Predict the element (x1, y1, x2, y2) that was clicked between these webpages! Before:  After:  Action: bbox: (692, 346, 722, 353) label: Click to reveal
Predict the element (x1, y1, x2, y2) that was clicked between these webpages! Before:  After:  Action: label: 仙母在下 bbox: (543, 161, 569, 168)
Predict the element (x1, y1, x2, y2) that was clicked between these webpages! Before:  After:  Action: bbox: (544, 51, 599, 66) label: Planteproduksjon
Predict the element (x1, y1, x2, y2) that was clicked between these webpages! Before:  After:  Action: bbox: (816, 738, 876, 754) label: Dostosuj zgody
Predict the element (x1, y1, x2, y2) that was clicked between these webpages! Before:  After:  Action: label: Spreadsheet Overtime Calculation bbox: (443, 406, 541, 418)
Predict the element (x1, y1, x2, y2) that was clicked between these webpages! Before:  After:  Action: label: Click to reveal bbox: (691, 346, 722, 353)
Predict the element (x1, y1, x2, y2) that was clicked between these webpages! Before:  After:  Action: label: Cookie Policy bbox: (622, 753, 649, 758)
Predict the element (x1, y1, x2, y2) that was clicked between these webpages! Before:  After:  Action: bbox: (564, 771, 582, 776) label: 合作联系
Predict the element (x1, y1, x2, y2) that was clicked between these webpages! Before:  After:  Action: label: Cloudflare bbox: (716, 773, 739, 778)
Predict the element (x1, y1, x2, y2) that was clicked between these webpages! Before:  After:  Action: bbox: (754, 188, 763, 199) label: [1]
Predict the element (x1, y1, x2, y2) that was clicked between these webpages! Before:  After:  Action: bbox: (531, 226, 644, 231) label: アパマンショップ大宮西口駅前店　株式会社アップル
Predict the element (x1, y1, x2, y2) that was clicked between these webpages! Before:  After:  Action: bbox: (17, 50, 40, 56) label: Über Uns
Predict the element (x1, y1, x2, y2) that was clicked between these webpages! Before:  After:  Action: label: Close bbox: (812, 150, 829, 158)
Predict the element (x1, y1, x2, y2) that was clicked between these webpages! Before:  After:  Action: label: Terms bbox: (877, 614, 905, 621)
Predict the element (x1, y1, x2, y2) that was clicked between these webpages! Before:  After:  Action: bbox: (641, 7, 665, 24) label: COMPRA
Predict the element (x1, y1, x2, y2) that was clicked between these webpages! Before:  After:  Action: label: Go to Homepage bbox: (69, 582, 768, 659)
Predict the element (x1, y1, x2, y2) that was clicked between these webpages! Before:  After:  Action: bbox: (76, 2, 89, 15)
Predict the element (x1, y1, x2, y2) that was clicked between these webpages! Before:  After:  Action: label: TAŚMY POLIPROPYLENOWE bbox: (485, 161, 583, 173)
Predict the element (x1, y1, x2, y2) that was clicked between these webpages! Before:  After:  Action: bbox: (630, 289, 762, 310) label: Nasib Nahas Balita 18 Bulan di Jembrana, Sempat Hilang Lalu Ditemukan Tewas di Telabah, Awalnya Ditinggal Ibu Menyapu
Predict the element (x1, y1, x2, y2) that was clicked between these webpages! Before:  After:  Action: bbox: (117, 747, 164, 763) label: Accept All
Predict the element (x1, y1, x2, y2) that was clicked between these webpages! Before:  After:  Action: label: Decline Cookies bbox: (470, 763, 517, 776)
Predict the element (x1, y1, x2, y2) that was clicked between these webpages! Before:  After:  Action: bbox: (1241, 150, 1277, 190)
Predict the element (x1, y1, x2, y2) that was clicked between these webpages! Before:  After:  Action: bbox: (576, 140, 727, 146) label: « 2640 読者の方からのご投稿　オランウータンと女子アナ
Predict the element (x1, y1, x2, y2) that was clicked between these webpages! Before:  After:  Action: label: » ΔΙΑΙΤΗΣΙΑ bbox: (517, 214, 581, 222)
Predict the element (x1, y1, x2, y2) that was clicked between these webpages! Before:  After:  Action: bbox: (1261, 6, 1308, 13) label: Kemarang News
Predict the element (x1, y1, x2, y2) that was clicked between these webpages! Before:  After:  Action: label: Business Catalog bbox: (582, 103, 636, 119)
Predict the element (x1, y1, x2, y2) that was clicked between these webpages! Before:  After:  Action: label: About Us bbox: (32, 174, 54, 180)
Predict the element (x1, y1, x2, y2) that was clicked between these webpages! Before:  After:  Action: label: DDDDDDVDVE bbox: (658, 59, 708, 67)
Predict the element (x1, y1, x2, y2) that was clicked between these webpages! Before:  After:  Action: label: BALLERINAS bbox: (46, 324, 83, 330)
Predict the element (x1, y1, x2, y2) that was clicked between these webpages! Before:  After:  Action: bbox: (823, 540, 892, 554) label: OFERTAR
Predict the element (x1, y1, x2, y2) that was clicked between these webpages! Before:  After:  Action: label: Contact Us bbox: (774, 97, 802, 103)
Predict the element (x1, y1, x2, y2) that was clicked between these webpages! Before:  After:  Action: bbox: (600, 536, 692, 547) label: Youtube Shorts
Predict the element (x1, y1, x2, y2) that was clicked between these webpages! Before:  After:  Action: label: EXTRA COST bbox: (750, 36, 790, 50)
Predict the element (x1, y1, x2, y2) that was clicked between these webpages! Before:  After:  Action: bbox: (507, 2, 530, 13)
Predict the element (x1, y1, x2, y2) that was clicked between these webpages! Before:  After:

***

Rewrite the data above with every instance of "webpages" swapped for "web pages", leaving everything else as it is.

*RESULT*
Predict the element (x1, y1, x2, y2) that was clicked between these web pages! Before:  After:  Action: bbox: (692, 346, 722, 353) label: Click to reveal
Predict the element (x1, y1, x2, y2) that was clicked between these web pages! Before:  After:  Action: label: 仙母在下 bbox: (543, 161, 569, 168)
Predict the element (x1, y1, x2, y2) that was clicked between these web pages! Before:  After:  Action: bbox: (544, 51, 599, 66) label: Planteproduksjon
Predict the element (x1, y1, x2, y2) that was clicked between these web pages! Before:  After:  Action: bbox: (816, 738, 876, 754) label: Dostosuj zgody
Predict the element (x1, y1, x2, y2) that was clicked between these web pages! Before:  After:  Action: label: Spreadsheet Overtime Calculation bbox: (443, 406, 541, 418)
Predict the element (x1, y1, x2, y2) that was clicked between these web pages! Before:  After:  Action: label: Click to reveal bbox: (691, 346, 722, 353)
Predict the element (x1, y1, x2, y2) that was clicked between these web pages! Before:  After:  Action: label: Cookie Policy bbox: (622, 753, 649, 758)
Predict the element (x1, y1, x2, y2) that was clicked between these web pages! Before:  After:  Action: bbox: (564, 771, 582, 776) label: 合作联系
Predict the element (x1, y1, x2, y2) that was clicked between these web pages! Before:  After:  Action: label: Cloudflare bbox: (716, 773, 739, 778)
Predict the element (x1, y1, x2, y2) that was clicked between these web pages! Before:  After:  Action: bbox: (754, 188, 763, 199) label: [1]
Predict the element (x1, y1, x2, y2) that was clicked between these web pages! Before:  After:  Action: bbox: (531, 226, 644, 231) label: アパマンショップ大宮西口駅前店　株式会社アップル
Predict the element (x1, y1, x2, y2) that was clicked between these web pages! Before:  After:  Action: bbox: (17, 50, 40, 56) label: Über Uns
Predict the element (x1, y1, x2, y2) that was clicked between these web pages! Before:  After:  Action: label: Close bbox: (812, 150, 829, 158)
Predict the element (x1, y1, x2, y2) that was clicked between these web pages! Before:  After:  Action: label: Terms bbox: (877, 614, 905, 621)
Predict the element (x1, y1, x2, y2) that was clicked between these web pages! Before:  After:  Action: bbox: (641, 7, 665, 24) label: COMPRA
Predict the element (x1, y1, x2, y2) that was clicked between these web pages! Before:  After:  Action: label: Go to Homepage bbox: (69, 582, 768, 659)
Predict the element (x1, y1, x2, y2) that was clicked between these web pages! Before:  After:  Action: bbox: (76, 2, 89, 15)
Predict the element (x1, y1, x2, y2) that was clicked between these web pages! Before:  After:  Action: label: TAŚMY POLIPROPYLENOWE bbox: (485, 161, 583, 173)
Predict the element (x1, y1, x2, y2) that was clicked between these web pages! Before:  After:  Action: bbox: (630, 289, 762, 310) label: Nasib Nahas Balita 18 Bulan di Jembrana, Sempat Hilang Lalu Ditemukan Tewas di Telabah, Awalnya Ditinggal Ibu Menyapu
Predict the element (x1, y1, x2, y2) that was clicked between these web pages! Before:  After:  Action: bbox: (117, 747, 164, 763) label: Accept All
Predict the element (x1, y1, x2, y2) that was clicked between these web pages! Before:  After:  Action: label: Decline Cookies bbox: (470, 763, 517, 776)
Predict the element (x1, y1, x2, y2) that was clicked between these web pages! Before:  After:  Action: bbox: (1241, 150, 1277, 190)
Predict the element (x1, y1, x2, y2) that was clicked between these web pages! Before:  After:  Action: bbox: (576, 140, 727, 146) label: « 2640 読者の方からのご投稿　オランウータンと女子アナ
Predict the element (x1, y1, x2, y2) that was clicked between these web pages! Before:  After:  Action: label: » ΔΙΑΙΤΗΣΙΑ bbox: (517, 214, 581, 222)
Predict the element (x1, y1, x2, y2) that was clicked between these web pages! Before:  After:  Action: bbox: (1261, 6, 1308, 13) label: Kemarang News
Predict the element (x1, y1, x2, y2) that was clicked between these web pages! Before:  After:  Action: label: Business Catalog bbox: (582, 103, 636, 119)
Predict the element (x1, y1, x2, y2) that was clicked between these web pages! Before:  After:  Action: label: About Us bbox: (32, 174, 54, 180)
Predict the element (x1, y1, x2, y2) that was clicked between these web pages! Before:  After:  Action: label: DDDDDDVDVE bbox: (658, 59, 708, 67)
Predict the element (x1, y1, x2, y2) that was clicked between these web pages! Before:  After:  Action: label: BALLERINAS bbox: (46, 324, 83, 330)
Predict the element (x1, y1, x2, y2) that was clicked between these web pages! Before:  After:  Action: bbox: (823, 540, 892, 554) label: OFERTAR
Predict the element (x1, y1, x2, y2) that was clicked between these web pages! Before:  After:  Action: label: Contact Us bbox: (774, 97, 802, 103)
Predict the element (x1, y1, x2, y2) that was clicked between these web pages! Before:  After:  Action: bbox: (600, 536, 692, 547) label: Youtube Shorts
Predict the element (x1, y1, x2, y2) that was clicked between these web pages! Before:  After:  Action: label: EXTRA COST bbox: (750, 36, 790, 50)
Predict the element (x1, y1, x2, y2) that was clicked between these web pages! Before:  After:  Action: bbox: (507, 2, 530, 13)
Predict the element (x1, y1, x2, y2) that was clicked between these web pages! Before:  After:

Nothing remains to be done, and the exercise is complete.